Sl Now
1 D
2 D
3 D
4 R
5 R
6 C
7 C
8 C
9 D
10 P
11 R
12 R
13 D
I have a dataset like above.
Sl Now lead
1 D R
2 D R
3 D R
4 R C
5 R C
6 C D
7 C D
8 C D
9 D P
10 P R
11 R D
12 R D
13 D
I want to add a column called "lead" that will display the subsequent value of the "Now" column and will match the number of values in the 'Now' column. Can we carry this out with PySpark?
CodePudding user response:
Here is how I would do it.
Prep data
a = "DDDRRCCCDPRRD"
a = list(zip(range(len(a)), a))
b = ["Sl","Now"]
df = spark.createDataFrame(a,b)
df.show()
--- ---
| Sl|now|
--- ---
| 0| D|
| 1| D|
| 2| D|
| 3| R|
| 4| R|
| 5| C|
| 6| C|
| 7| C|
| 8| D|
| 9| P|
| 10| R|
| 11| R|
| 12| D|
--- ---
Imports
from pyspark.sql import functions as F
from pyspark.sql import Window as W
add an incremental ID
df = df.withColumn("id", F.when(F.col("now") == F.lag("Now").over(W.orderBy("Sl")), 0).otherwise(1))
df = df.withColumn("id", F.sum("id").over(W.orderBy("Sl")))
df.show()
--- --- ---
| Sl|now| id|
--- --- ---
| 0| D| 1|
| 1| D| 1|
| 2| D| 1|
| 3| R| 2|
| 4| R| 2|
| 5| C| 3|
| 6| C| 3|
| 7| C| 3|
| 8| D| 4|
| 9| P| 5|
| 10| R| 6|
| 11| R| 6|
| 12| D| 7|
--- --- ---
Get the lead value (method 1)
df = df.withColumn("lead", F.collect_set("now").over(W.orderBy("id").rangeBetween(1, 1)))
df = df.select("Sl", "now", F.explode_outer("lead").alias("lead"))
df.show()
--- --- ----
| Sl|now|lead|
--- --- ----
| 0| D| R|
| 1| D| R|
| 2| D| R|
| 3| R| C|
| 4| R| C|
| 5| C| D|
| 6| C| D|
| 7| C| D|
| 8| D| P|
| 9| P| R|
| 10| R| D|
| 11| R| D|
| 12| D|null|
--- --- ----
Get the lead value (method 2)
df2 = df.select(F.col("now").alias("lead"), (F.col("id") - 1).alias("id")).distinct()

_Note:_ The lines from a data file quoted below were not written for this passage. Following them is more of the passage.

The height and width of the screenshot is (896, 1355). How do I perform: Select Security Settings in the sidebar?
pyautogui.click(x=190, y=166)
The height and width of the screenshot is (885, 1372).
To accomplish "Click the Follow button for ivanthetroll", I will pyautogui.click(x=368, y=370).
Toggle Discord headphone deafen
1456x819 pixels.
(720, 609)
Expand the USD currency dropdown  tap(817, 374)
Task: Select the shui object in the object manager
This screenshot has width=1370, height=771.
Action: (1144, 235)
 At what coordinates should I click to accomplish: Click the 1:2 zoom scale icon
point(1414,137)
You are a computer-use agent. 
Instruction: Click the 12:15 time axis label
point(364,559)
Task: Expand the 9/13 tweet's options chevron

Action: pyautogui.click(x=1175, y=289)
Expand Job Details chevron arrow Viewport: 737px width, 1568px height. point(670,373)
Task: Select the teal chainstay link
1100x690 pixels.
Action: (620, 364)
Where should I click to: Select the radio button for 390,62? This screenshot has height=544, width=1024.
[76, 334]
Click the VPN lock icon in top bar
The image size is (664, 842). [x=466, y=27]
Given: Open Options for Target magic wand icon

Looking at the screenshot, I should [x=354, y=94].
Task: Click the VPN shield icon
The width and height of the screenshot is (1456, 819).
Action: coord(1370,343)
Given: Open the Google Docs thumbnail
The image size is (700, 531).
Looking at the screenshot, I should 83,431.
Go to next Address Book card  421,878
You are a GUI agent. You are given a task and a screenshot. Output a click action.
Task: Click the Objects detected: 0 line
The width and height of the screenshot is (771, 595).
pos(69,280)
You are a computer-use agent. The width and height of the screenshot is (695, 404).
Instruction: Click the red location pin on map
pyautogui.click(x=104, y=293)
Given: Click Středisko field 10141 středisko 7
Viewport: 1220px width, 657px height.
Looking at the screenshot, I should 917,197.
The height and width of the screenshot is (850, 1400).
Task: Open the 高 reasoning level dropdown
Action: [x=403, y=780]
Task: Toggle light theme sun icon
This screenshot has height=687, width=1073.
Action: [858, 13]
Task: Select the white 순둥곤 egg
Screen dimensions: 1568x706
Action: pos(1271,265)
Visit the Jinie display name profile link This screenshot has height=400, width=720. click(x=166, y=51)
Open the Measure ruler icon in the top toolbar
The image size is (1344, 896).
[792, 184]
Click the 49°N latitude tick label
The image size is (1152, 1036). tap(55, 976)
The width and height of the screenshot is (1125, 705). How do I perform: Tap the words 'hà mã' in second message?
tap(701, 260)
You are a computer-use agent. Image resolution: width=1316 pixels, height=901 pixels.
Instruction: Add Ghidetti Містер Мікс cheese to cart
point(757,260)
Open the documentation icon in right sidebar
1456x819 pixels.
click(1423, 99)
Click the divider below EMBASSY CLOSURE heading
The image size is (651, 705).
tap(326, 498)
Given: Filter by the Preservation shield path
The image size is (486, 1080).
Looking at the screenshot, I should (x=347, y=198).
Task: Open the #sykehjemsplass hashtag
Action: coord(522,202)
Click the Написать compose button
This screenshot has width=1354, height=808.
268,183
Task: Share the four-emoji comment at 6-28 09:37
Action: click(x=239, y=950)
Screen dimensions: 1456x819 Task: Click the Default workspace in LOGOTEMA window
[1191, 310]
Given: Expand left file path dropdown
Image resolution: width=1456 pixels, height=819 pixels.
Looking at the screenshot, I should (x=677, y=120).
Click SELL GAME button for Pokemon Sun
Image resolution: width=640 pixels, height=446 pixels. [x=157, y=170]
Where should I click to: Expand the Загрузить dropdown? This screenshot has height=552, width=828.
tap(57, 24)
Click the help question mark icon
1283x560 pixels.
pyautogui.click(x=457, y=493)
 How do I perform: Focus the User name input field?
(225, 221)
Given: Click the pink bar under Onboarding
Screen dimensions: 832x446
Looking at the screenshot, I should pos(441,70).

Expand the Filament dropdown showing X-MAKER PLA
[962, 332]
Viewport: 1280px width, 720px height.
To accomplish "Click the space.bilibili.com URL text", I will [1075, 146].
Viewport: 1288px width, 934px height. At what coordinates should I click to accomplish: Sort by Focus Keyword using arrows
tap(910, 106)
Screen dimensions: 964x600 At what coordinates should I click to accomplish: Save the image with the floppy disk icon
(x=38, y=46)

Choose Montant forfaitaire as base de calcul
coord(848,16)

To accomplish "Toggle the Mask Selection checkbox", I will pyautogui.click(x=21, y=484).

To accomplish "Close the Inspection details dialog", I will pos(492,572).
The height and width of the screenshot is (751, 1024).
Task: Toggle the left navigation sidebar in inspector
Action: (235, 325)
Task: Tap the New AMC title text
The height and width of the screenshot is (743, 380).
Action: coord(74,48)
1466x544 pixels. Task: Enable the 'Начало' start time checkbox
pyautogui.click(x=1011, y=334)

df1 = df.join(df2, how="left", on="id")
df1.select("Sl", "now", "lead").show()
--- --- ----
| Sl|now|lead|
--- --- ----
| 0| D| R|
| 1| D| R|
| 2| D| R|
| 3| R| C|
| 4| R| C|
| 5| C| D|
| 6| C| D|
| 7| C| D|
| 8| D| P|
| 9| P| R|
| 10| R| D|
| 11| R| D|
| 12| D|null|
--- --- ----